Most physiological processes to external stimulants rely upon intracellular signal transduction mediated by ligand binding of G-protein-coupled receptors. The G-protein signaling pathway is deactivated by arrestin-2 binding, which is indispensable for receptor internalization and recycling. We identified the full-length cDNA encoding arrestin-2 in Maruca vitrata F. using rapid amplification of cDNA ends. The open reading frame of MaviArr2 is 1,221 bp in length, encoding 407 amino acids. The alignment of the known arrestin-2 amino acid sequences from other insects revealed that MaviArr2 has the highest similarity (98.8%) to the monarch butterfly, but shows low homology (53.9–60.7%) with ants and bees.
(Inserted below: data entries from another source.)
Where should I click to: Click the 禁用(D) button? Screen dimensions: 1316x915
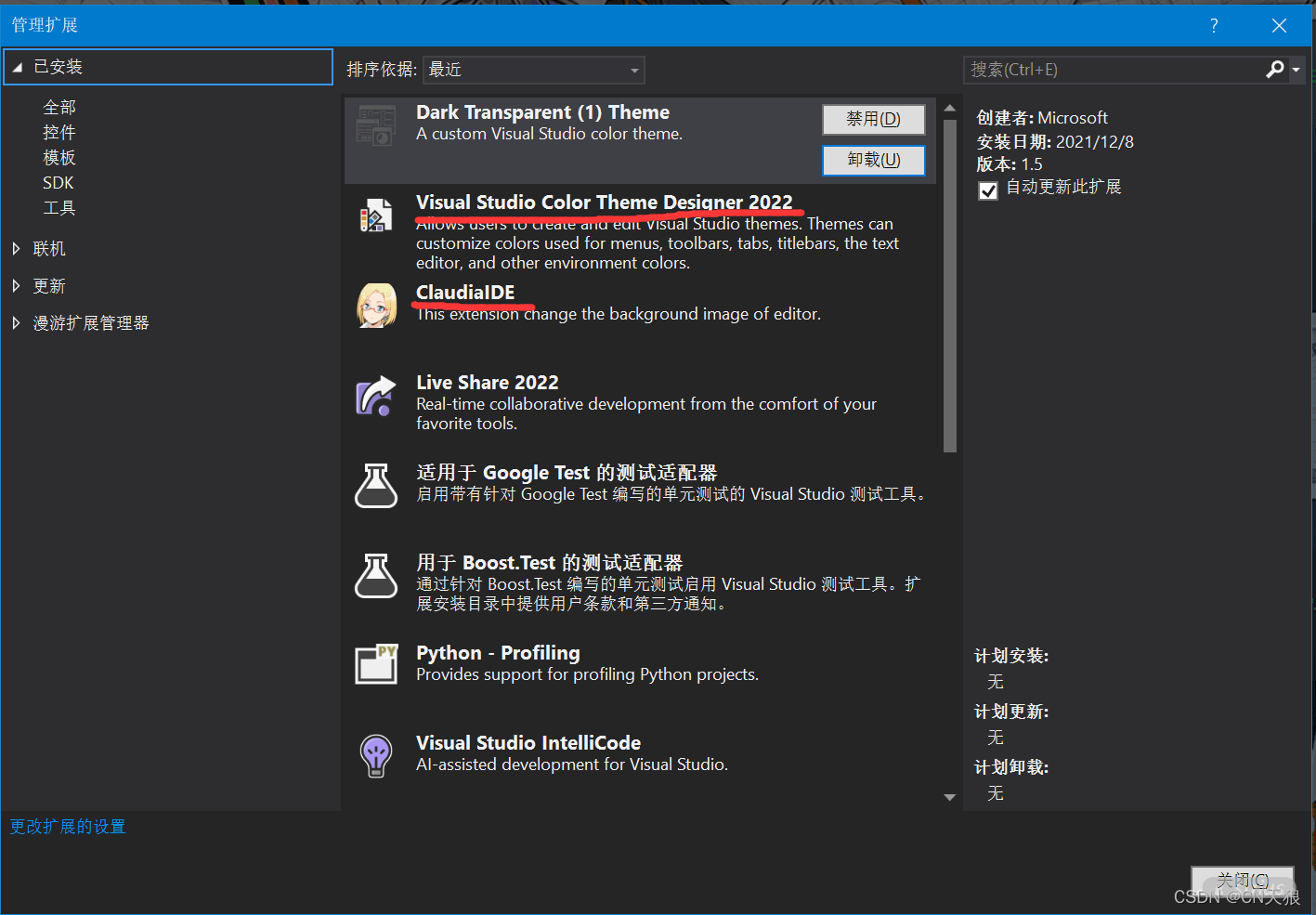874,119
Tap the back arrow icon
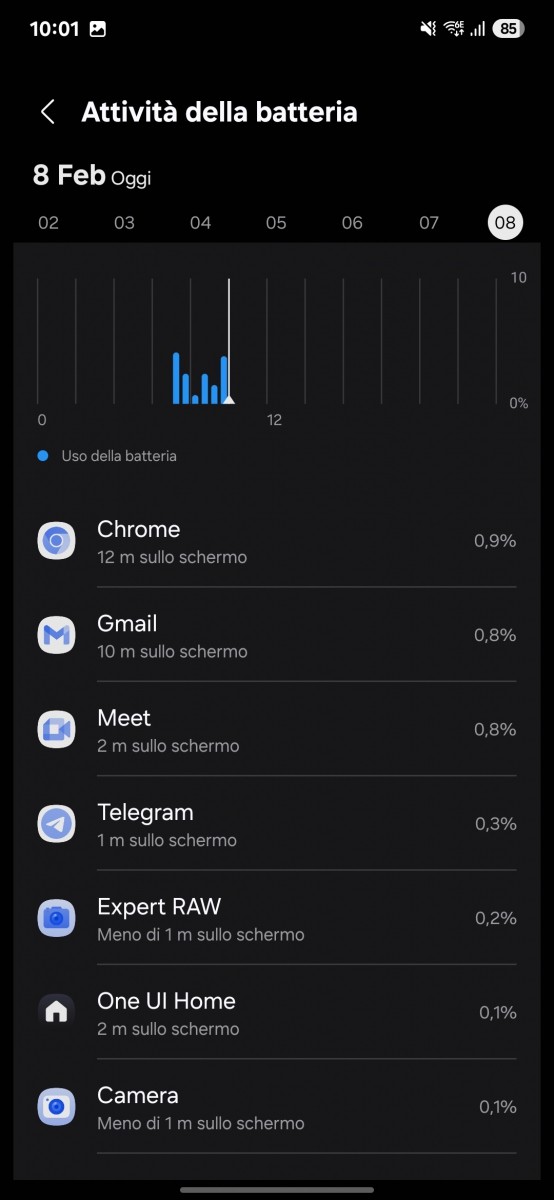554x1200 pixels. pos(47,111)
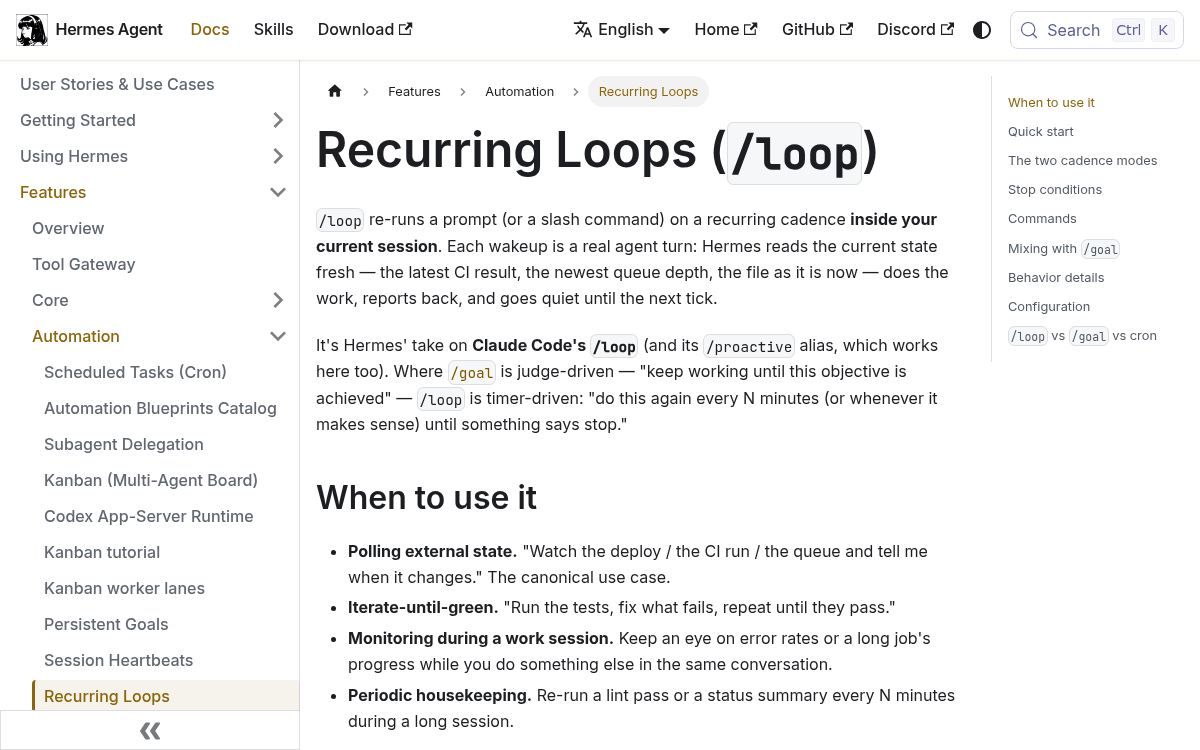Click the Search input field
Image resolution: width=1200 pixels, height=750 pixels.
(x=1097, y=30)
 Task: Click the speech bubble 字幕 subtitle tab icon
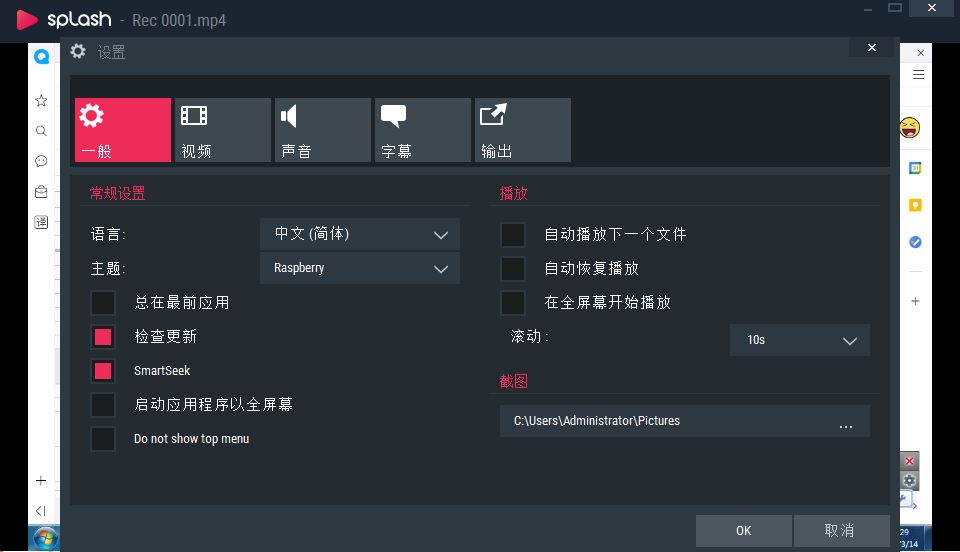coord(394,116)
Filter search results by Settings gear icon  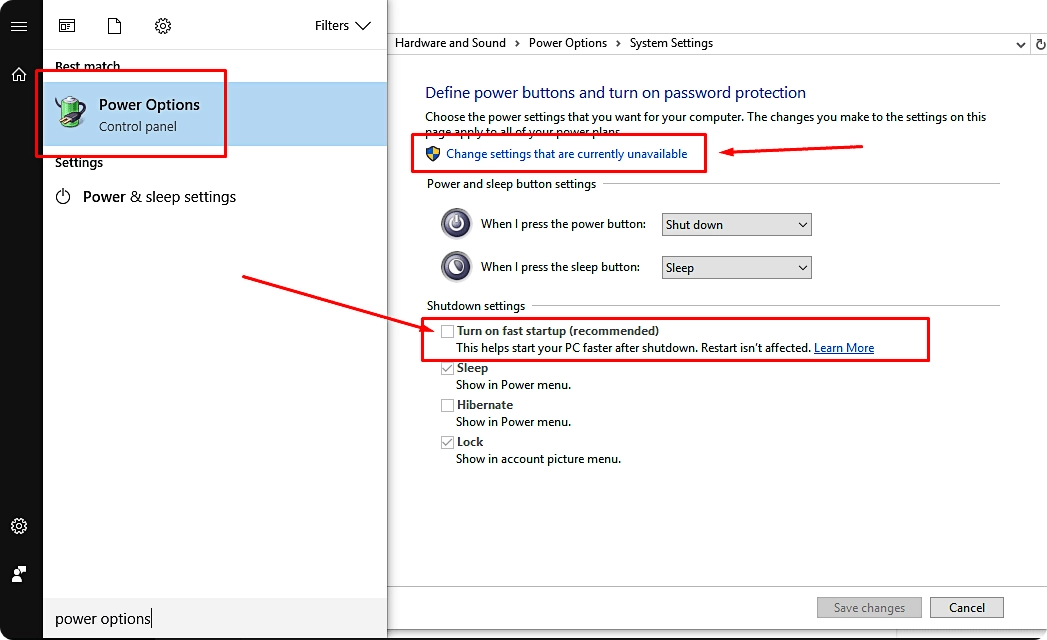(x=162, y=26)
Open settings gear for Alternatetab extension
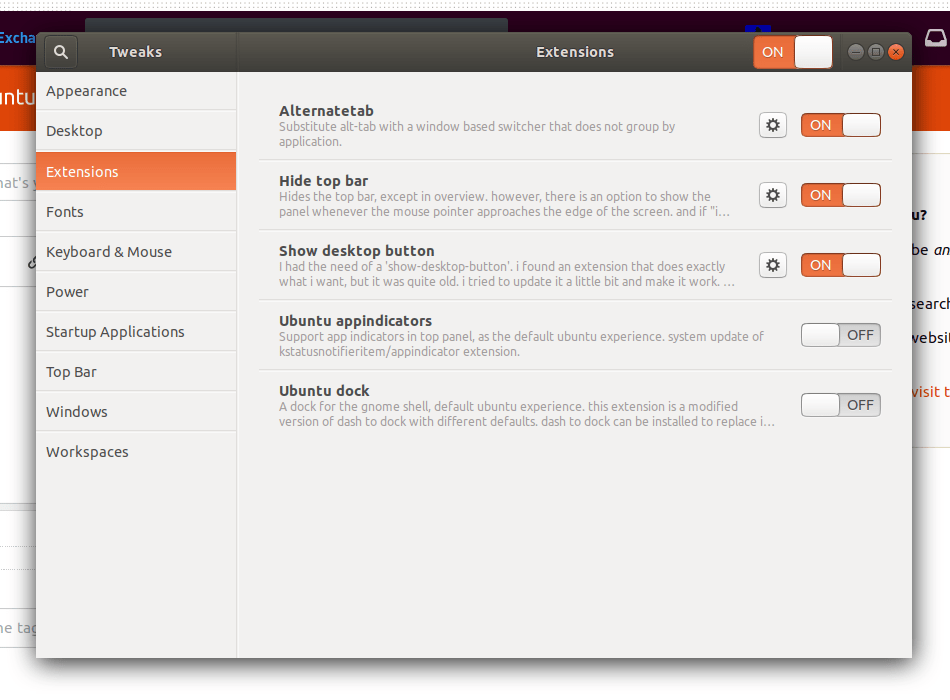Viewport: 950px width, 700px height. (x=772, y=124)
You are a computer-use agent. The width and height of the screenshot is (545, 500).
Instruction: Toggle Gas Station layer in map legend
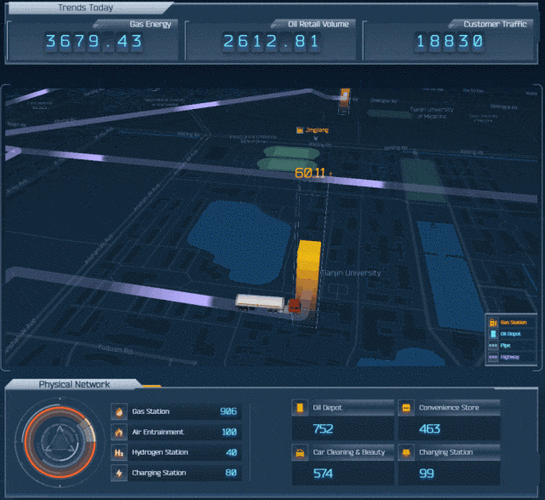(509, 322)
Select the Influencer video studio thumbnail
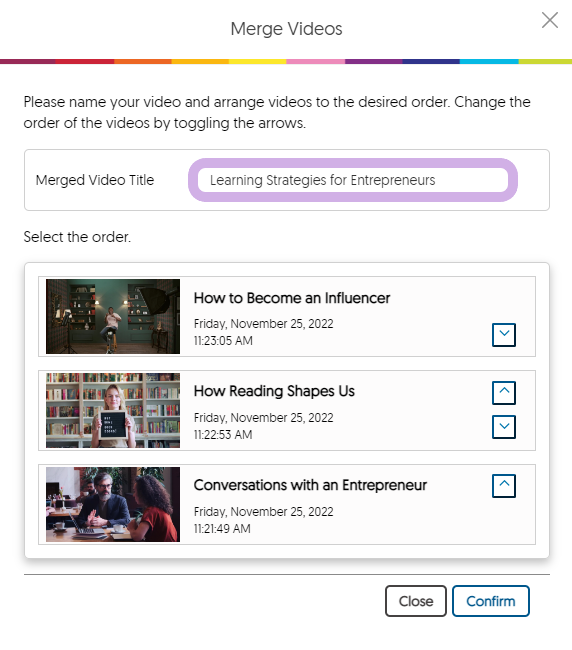 [x=113, y=316]
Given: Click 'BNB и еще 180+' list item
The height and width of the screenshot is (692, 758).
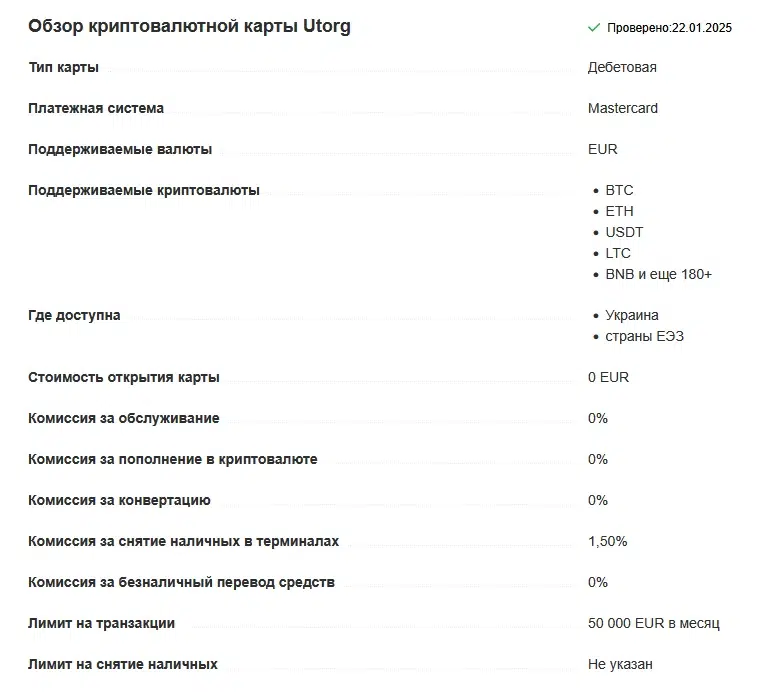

A certain number of highly conserved protein-binding motifs were identified from the deduced MaviArr2 amino acids, demonstrating their function as receptor deactivators in signal transduction pathways in cells. The genomic DNA sequence of MaviArr2, amplified by polymerase chain reaction, is 1,779 bp in size and is composed of six exons. Real-time quantitative polymerase chain reaction assay demonstrated a relatively higher expression of MaviArr2 mRNA in the late pupal stages, suggesting multiple developmental functions. Phylogenetic analysis showed the lepidopteran arrestin-2 protein sequence is closely related to that of Diptera, but distant from Hymenoptera arrestin-2. Intraspecific genomic sequence comparisons of MaviArr2 show a greater conservation of the gene in M.vitrata from Africa than those from geographical locations in Asia. These findings are a significant step forward in our understanding of arrestin-2 gene architecture and functions, which may provide a possibility to manage M.vitrata through molecular and phylogenetic techniques.